> _Information supplied_:
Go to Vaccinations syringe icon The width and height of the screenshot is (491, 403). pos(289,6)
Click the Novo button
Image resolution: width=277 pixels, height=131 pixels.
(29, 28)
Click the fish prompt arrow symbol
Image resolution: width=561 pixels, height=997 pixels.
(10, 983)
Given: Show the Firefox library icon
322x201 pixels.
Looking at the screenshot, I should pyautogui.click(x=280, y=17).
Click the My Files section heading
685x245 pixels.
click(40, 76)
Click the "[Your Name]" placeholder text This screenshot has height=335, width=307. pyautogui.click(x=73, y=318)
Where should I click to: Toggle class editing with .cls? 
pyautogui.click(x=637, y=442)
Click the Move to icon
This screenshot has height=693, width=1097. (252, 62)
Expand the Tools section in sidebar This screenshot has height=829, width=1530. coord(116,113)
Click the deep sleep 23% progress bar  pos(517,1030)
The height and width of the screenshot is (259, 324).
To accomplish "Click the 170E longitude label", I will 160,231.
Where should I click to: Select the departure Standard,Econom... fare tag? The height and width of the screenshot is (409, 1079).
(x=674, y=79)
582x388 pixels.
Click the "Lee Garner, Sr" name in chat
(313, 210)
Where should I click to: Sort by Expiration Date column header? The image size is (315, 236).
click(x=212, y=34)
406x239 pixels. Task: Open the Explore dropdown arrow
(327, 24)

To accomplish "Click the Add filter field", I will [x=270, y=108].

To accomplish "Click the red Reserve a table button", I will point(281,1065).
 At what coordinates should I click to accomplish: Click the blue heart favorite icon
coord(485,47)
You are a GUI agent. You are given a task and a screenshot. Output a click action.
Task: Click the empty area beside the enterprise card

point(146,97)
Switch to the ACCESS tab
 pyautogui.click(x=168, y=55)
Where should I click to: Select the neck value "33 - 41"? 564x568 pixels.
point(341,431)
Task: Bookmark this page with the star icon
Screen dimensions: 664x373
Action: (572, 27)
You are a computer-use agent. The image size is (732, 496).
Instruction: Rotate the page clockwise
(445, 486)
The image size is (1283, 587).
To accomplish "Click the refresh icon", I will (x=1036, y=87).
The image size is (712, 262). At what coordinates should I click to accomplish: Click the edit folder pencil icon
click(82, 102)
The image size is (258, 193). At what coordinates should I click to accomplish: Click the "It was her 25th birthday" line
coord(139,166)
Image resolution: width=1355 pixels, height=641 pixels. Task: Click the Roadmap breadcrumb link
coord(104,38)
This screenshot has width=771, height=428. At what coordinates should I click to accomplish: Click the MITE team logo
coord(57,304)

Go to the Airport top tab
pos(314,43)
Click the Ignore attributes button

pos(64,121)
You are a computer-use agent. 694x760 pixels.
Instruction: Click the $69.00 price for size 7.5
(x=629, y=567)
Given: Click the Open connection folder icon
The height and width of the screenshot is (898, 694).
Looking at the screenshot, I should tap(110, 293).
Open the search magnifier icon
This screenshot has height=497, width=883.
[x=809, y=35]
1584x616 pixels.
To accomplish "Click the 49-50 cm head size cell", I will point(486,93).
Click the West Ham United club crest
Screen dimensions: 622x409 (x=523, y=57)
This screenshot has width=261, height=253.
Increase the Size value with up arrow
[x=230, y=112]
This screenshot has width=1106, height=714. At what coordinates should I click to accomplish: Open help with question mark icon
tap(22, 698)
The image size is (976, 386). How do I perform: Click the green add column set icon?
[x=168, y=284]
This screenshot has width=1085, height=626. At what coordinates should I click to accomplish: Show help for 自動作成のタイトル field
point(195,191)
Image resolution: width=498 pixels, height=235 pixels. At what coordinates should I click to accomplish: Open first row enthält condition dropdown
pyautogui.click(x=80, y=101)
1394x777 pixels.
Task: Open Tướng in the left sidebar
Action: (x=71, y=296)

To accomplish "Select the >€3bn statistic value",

> _Goal of the exercise_:
In the data above, find the line that contains "Where should I click to: Sort" and the line that contains "You are a computer-use agent. 694x760 pixels.". Repeat exactly those lines and every line between them, and only those.

> _Result of the exercise_:
Where should I click to: Sort by Expiration Date column header? The image size is (315, 236).
click(x=212, y=34)
406x239 pixels. Task: Open the Explore dropdown arrow
(327, 24)

To accomplish "Click the Add filter field", I will [x=270, y=108].

To accomplish "Click the red Reserve a table button", I will point(281,1065).
 At what coordinates should I click to accomplish: Click the blue heart favorite icon
coord(485,47)
You are a GUI agent. You are given a task and a screenshot. Output a click action.
Task: Click the empty area beside the enterprise card

point(146,97)
Switch to the ACCESS tab
 pyautogui.click(x=168, y=55)
Where should I click to: Select the neck value "33 - 41"? 564x568 pixels.
point(341,431)
Task: Bookmark this page with the star icon
Screen dimensions: 664x373
Action: (572, 27)
You are a computer-use agent. The image size is (732, 496).
Instruction: Rotate the page clockwise
(445, 486)
The image size is (1283, 587).
To accomplish "Click the refresh icon", I will (x=1036, y=87).
The image size is (712, 262). At what coordinates should I click to accomplish: Click the edit folder pencil icon
click(82, 102)
The image size is (258, 193). At what coordinates should I click to accomplish: Click the "It was her 25th birthday" line
coord(139,166)
Image resolution: width=1355 pixels, height=641 pixels. Task: Click the Roadmap breadcrumb link
coord(104,38)
This screenshot has width=771, height=428. At what coordinates should I click to accomplish: Click the MITE team logo
coord(57,304)

Go to the Airport top tab
pos(314,43)
Click the Ignore attributes button

pos(64,121)
You are a computer-use agent. 694x760 pixels.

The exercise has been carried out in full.